Ilustrasi: annirvingadvertising.com |
Oleh Muhammad Natsir Tahar
Kita
mengenal 26 alfabet Romawi dan saya harus mempertimbangkan 26 karakter apa yang
akan digunakan untuk memulai tulisan ini. Seperti kebanyakan orang yang
menginginkan penghindaran elegan dari potensi konflik, adalah dengan memulainya
dari huruf A: (A)pologia. Untuk sementara itu akan terlihat adil.
Apakah
kemudian huruf Z adalah kutukan seperti kita menyebut (Z)ombie atau
orang yang saban waktu mengantre di barisan terbelakang dengan inisial Z? Kutukan hanya mitos
ketika ia bisa dihindari oleh kehendak bebas. Nama yang kita sandang adalah
bukti bahwa kita telah diikat oleh gagasan masa silam.
Adalah
kehendak bebas dari mereka yang hidup sebelum kita, tapi kita kemudian menulis -untuk tidak
sepenuhnya bebas- dengan huruf yang ditentukan oleh orang kuno dari Semenanjung
Italia. Mengapa kita menggunakan aksara Latin atau Romawi selama lebih dari
2.000 tahun terakhir? Karena ia memiliki daya ikat yang melebihi alfabet apapun
yang pernah ada.
Padahal
bangsa Romawi bukanlah penemu huruf paling awal, mereka meminjam dari Aksara
Etruska untuk memulai huruf Latin Kuno. Etruska mengadopsi alfabet Yunani dan
mencontoh abjad Fenisia yang didahului oleh Proto Sinaitik dan berhulu
kepada Hieroglif Mesir. Lalu mengapa bukan Hieroglif Mesir?

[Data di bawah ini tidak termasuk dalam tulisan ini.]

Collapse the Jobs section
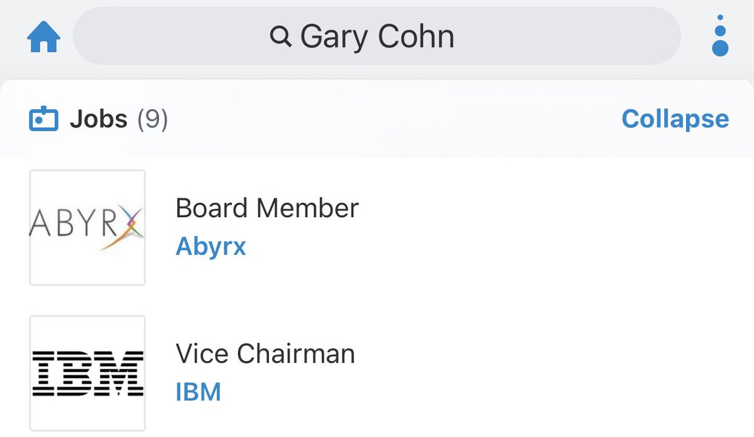The height and width of the screenshot is (437, 754). pyautogui.click(x=675, y=119)
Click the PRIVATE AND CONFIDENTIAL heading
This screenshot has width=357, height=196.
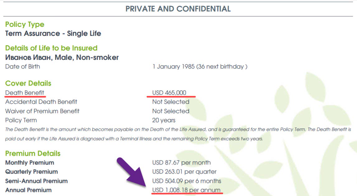tap(178, 9)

Apakah Augustus lebih hebat dari Fir'aun?
Di sini
spirit glorifikasi memainkan perannya. Sejarah ditulis oleh pemenang, bahkan
menyediakan huruf-hurufnya. Bahkan bila Anda butuh informasi waktu kapan
sejarah itu pernah ditulis, mereka sudah membuat sistem penanggalan Kalender
Gregorian (1582 M), yang dipatuhi masyarakat dunia sampai hari ini. Dengan
seperti menutupi, bahwa angka (numeric) pada sistem penanggalan itu
sebenarnya dijemput dari bangsa Arab.
Apologia,
berarti saya mengatup kedua telapak tangan, memohon maaf atau semacam pengakuan
dosa. Tulisan - tulisan saya selama ini mengandung
paradoks. Bahkan satu gagasan kontradiktif dengan gagasan lain. Suatu hari saya
menolak neoliberalisme, dan di lain waktu memberinya peluang.
Pada
Jumat sore dua tahun sebelumnya saya mencerca ateisme, Senin pagi tahun kemarin
saya memberikan ruang kepada agnostik mempertanyakan eksistensi Tuhan.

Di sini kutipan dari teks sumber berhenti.